Kanımca Türkiye bilim anlayışını gözden geçirmeye mecburdur. Bunu yaparken de Atatürk’ü örnek. almalıdır. Prof. Geoffery Lewis’in dediği gibi Atatürk, “Özünde bir bilgindir.” Okuduğu kitaplara, yaptığı, araştırma ve incelemelere bakınca bu sonuca varmak mümkündür.. O, bir sözcüğün kökeninin nerden geldiğini bulunca, “Uzun bir çalışmadan sonra bunu keşfettiğim zaman, Sakarya muharebesini kazandığım dakikadaki memnuniyeti duydum.” diyecek kadar bilimsel heyecana sahipti. Atatürk’ün sofrası adeta bir bilim akademisi gibiydi. Sofrada bulunan kara tahtada başta dil ve tarih olmak üzere pek çok konudaki sorunlara çözüm üretilirdi. Atatürk, sofrasına çağırıp sabahlara kadar tartıştığı bilim adamlarına, “Sizlerle yaptığım bu ilmi konuşmalar, benim ruhumun gıdasıdır.” diyecek kadar bilime önem veren, Dolmabahçe Sarayı’ndaki çok güzel bir koltuğun kime ait olduğunu soranlara, “Bu koltuk bilim adamlarına aittir.” diyecek kadar ve Türkiye’ye gelen yabancı bilim adamlarına, milletvekillerinin üç katı maaş verecek kadar da bilim insanlarına değer veren bir devlet adamıydı. Onun bu özelliğini fark eden Herbert Melzig, Atatürk’e, “Çankaya Düşünürü” demişti. Okuduğu, yaklaşık 4000 küsür kitap, tarih ve dil konularında bizzat geliştirdiği tezler, matematik ve geometri alanlarında yaptığı çalışmalar ve yazdığı “tarih”, “sosyoloji” ve “geometri” kitapları ve yüksek bir edebi değere sahip olan “Nutuk” adlı eseri, Atatürk’ün aynı zamanda bir “bilim insanı” olduğunu kanıtlayacak güçtedir.

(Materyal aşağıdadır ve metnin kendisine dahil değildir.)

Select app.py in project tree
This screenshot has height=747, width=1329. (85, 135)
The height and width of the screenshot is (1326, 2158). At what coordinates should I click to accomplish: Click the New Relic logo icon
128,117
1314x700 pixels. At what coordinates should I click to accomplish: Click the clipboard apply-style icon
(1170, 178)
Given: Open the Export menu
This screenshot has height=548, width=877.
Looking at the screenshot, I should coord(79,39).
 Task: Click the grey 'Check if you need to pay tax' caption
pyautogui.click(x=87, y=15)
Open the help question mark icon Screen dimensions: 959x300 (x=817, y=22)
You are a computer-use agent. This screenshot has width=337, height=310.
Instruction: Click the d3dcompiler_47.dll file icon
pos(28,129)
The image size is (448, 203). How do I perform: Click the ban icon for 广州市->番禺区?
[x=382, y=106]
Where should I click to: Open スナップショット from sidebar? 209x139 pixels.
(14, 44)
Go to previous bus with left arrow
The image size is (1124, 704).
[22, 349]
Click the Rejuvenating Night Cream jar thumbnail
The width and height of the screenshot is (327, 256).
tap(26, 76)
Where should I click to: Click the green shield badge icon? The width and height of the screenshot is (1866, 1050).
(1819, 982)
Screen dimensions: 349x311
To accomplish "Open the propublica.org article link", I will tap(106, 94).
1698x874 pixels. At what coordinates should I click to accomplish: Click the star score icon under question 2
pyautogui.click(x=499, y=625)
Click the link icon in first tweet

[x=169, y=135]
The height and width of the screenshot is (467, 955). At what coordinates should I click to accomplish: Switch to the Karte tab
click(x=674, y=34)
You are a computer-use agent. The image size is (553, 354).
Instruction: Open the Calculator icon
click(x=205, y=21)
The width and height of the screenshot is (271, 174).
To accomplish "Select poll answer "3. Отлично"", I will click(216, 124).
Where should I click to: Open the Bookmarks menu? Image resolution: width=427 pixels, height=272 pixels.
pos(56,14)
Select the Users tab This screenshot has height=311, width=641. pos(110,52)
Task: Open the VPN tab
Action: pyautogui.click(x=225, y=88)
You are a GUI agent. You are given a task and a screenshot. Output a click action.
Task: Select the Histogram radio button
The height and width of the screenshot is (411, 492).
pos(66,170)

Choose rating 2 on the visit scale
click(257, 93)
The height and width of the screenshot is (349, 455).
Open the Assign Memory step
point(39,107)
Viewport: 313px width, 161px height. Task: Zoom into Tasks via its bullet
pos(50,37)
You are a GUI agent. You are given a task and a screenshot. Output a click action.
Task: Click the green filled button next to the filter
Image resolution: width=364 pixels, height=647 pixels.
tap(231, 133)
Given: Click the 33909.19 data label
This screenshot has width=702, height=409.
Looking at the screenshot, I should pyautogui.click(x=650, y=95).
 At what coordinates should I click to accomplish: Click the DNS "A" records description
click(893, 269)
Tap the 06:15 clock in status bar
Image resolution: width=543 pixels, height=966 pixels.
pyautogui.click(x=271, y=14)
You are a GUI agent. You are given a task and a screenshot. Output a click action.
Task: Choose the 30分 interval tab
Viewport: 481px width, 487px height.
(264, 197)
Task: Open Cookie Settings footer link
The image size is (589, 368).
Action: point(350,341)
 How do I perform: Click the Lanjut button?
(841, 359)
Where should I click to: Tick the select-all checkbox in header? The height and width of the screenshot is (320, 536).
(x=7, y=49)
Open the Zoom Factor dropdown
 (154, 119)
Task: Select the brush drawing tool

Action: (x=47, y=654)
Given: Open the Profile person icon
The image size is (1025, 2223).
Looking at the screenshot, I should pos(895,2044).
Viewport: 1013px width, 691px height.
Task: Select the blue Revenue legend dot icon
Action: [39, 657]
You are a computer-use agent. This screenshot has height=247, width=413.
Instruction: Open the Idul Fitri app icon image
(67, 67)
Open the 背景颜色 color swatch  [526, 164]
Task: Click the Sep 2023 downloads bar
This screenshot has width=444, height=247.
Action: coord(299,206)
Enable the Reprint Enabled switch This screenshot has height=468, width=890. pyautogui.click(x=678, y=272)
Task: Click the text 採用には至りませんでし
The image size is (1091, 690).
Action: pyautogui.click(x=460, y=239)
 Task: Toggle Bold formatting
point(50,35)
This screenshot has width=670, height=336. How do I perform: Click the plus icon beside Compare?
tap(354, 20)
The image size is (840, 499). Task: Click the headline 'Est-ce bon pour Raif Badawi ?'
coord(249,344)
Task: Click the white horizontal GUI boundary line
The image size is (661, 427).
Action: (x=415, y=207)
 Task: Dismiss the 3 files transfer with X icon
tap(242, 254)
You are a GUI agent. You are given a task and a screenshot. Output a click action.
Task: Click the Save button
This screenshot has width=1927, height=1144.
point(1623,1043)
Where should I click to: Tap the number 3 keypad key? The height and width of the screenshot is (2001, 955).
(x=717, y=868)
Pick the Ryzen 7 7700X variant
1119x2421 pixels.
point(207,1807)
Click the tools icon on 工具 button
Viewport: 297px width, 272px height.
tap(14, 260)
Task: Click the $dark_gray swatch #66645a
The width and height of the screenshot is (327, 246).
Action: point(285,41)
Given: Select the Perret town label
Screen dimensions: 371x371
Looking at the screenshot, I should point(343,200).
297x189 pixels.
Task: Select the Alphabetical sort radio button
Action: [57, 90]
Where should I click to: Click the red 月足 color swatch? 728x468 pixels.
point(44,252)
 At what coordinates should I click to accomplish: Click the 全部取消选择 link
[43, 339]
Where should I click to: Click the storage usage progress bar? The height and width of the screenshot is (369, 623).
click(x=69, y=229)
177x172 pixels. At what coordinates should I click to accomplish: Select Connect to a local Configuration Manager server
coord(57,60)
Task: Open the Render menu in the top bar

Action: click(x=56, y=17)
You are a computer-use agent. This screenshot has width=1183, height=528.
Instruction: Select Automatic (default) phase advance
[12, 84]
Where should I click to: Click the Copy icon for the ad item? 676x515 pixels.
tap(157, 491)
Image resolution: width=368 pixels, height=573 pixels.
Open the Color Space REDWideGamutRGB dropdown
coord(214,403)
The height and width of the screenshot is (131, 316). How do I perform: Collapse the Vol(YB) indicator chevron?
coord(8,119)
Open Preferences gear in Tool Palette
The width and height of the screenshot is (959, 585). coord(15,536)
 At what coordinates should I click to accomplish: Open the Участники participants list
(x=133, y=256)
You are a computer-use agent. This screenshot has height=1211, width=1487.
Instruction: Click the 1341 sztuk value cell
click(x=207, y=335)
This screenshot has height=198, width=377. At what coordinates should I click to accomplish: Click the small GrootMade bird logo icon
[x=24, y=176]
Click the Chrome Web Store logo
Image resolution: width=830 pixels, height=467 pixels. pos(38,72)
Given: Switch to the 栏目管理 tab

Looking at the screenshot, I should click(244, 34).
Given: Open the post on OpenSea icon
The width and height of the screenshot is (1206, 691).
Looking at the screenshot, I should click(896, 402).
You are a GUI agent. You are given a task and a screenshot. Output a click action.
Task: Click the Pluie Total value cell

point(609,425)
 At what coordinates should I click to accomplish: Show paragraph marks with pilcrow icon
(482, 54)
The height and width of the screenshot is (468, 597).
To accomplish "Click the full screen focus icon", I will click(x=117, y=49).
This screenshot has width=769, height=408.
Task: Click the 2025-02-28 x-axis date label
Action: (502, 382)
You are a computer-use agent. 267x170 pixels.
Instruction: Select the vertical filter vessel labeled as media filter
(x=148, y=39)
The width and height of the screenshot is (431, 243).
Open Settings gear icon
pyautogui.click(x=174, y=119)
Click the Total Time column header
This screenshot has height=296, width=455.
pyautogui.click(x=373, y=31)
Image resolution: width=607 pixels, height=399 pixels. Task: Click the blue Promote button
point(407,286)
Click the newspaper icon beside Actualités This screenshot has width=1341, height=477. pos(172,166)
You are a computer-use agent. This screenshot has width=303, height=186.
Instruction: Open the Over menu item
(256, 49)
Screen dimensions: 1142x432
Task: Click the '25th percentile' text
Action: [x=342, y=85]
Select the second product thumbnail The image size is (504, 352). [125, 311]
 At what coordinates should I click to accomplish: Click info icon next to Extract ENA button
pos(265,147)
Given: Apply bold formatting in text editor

Hepkon’un kabul edemediği de budur. O Atatürk’ü sadece siyasal ve askeri boyutlarıyla sınırlandırma yanlışlığına düşmüştür Hepkon Eleştirdiği Kitabı anlayarak okumamıştır Haluk Hepkon, “Atatürk ve Kayıp Kıta Mu” adlı eseri iyi okumadan ve doğru anlamadan eleştirmiştir. Hatta Hepkon, bir eleştirmenin asla yapmaması gereken bir yanlışlığa düşerek söz konusu eserin önsözünü okumayı ihmal etmiştir. Çünkü eğer eserin önsözünü okumuş olsaydı şu cümleleri kullanma yanlışlığına düşmeyecekti: “…Meydan, Dursun’u acelecilikle itham etmeyi ihmal etmeden , onbeş yıl sonra diğer raporların bulunduğu müjdesini veriyor. Hal ve tavrına bakan sözkonusu raporları Meydan’ın bulduğunu zannedebilir. Oysa Meydan’ın yaptığı yaklaşık iki yıl önce yayınlanmış raporları kendi yorumunu da katarak tekrar yayınlamaktan ibarettir.” Hepkon bu cümleleri ya dalgınlık ya da dikkatsizlik sonucunda kaleme almış olsa gerekir. Çünkü Meydan kitabının önsözünde Tahsin Bey’in Atatürk’ e gönderdiği raporların nasıl bulunup yayınlandığını tüm detaylarıyla anlatmış, kitabında hiçbir yerde “Bu raporları bulan benim dememiş ya da bunu ima etmemiştir! İşte Meydan’ın kitabında geçen bu konudaki cümlelerin bir bölümü: “Peki ya Tahsin Bey’in Meksika’dan Atatürk’e gönderdiği raporlar! Türkiye’de ilk kez bu konuyu işleyen Turan Dursun’du. Dursun 1990’da yayınlanan Din Bu II adlı kitabında Tahsin Bey’in Atatürk’e gönderdiği 14. Raporu yayınlamıştı. Turan Dursun 14. Raporu okuyucuyla paylaşmanın haklı gururunu yaşıyordu. (…) Turan Dursun Dışında 14. raporu Saçak Dergisi ve daha sonra da Doğu Perinçek Din ev Allah adlı kitabında kamuoyuna sundu.” (Atatürk ve Kayıp Kıta Mu, s.13) Açıkça görüldüğü gibi Meydan raporları ben buldum iddiasında ya da imasında değildir. Raporları bulan ve yayınlayanları tek tek açıklamıştır.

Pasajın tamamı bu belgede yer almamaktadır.